Foram notificadas pela Secretaria Nacional do Consumidor as três maiores distribuidoras de combustíveis do Brasil, que representam cerca de 60% do mercado nacional de combustíveis, além de outras oito empresas do setor. Esse é um dos resultados das ações integradas de fiscalização sobre aumentos abusivos dos preços dos combustíveis realizadas ao longo da semana.
Também como resultado das operações, a Agência Nacional do Petróleo fiscalizou 138 agentes econômicos, sendo 117 postos de combustíveis, 19 distribuidoras e dois postos flutuantes, em 49 cidades de 12 unidades da federação. Como resultado, a agência lavrou 36 autos de infração, dez deles por indícios de preços abusivos, além de nove autos de interdição por irregularidades diversas.
O Sistema Nacional de Defesa do Consumidor (SNDC), que reúne Procons estaduais e municipais de todo o país, fiscalizou, apenas na última semana, 1.880 postos de combustíveis e 115 distribuidoras em 25 estados e 179 municípios.

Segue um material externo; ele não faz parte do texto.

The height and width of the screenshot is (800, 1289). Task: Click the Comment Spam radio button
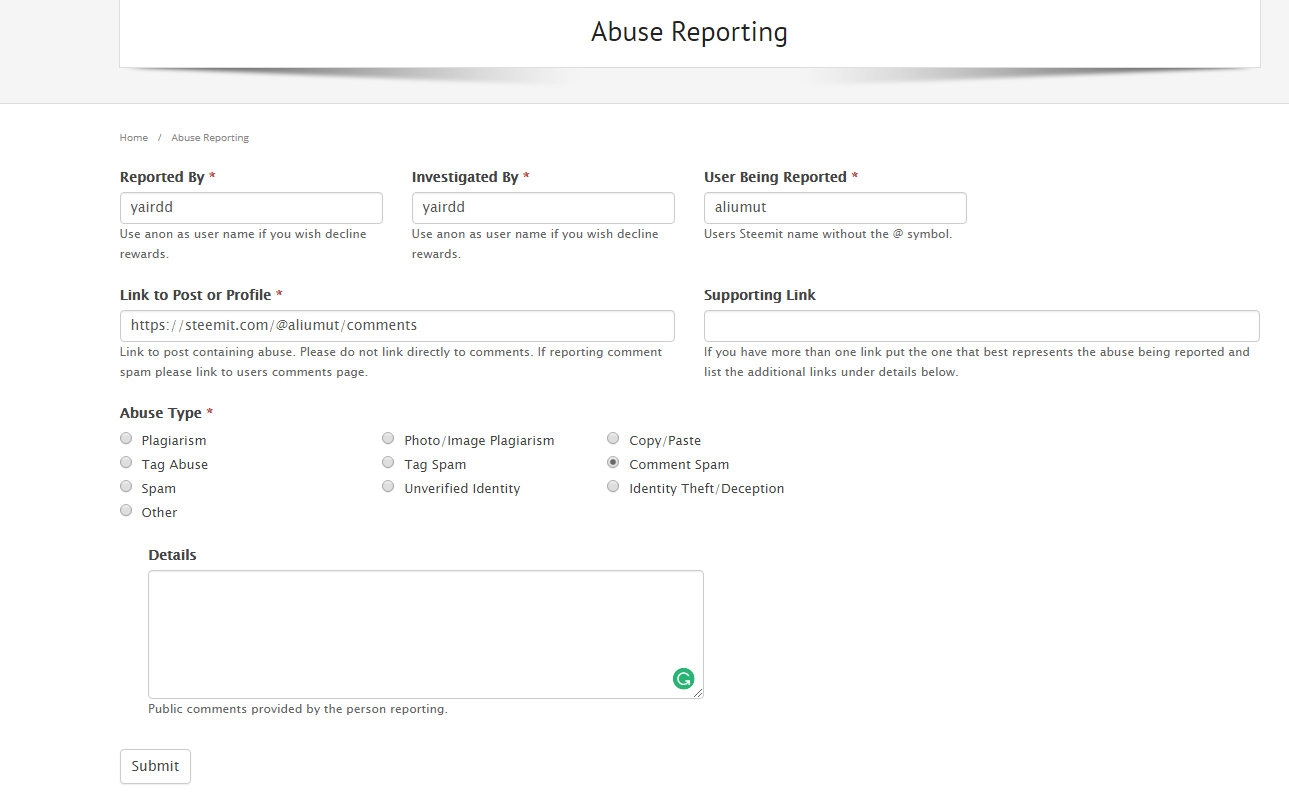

Em uma entrevista coletiva concedida pelo Ministério da Justiça e Segurança Pública nessa sexta-feira (20), foi apresentado o balanço das ações integradas voltadas a fiscalizar e coibir o aumento abusivo dos preços de combustíveis provocados pela alta da cotação do petróleo.
Se comprovados os casos de preços abusivos e retenção irregular de estoques por distribuidoras de combustíveis, as multas variam entre R$ 50 mil e R$ 500 milhões, dependendo da gravidade da infração e do porte econômico do infrator. Já as infrações constatadas pela Senacon e pelos Procons, com base no Código de Defesa do Consumidor, podem resultar em penalidades de até R$ 13 milhões.
Ainda durante a coletiva, foi anunciada a criação de uma força-tarefa para monitorar e fiscalizar o mercado de combustíveis em todo o País, com a participação do Ministério da Justiça e Segurança Pública e da Polícia Federal.
Da Agência Rádio Gov, em Brasília, Danielle Popov.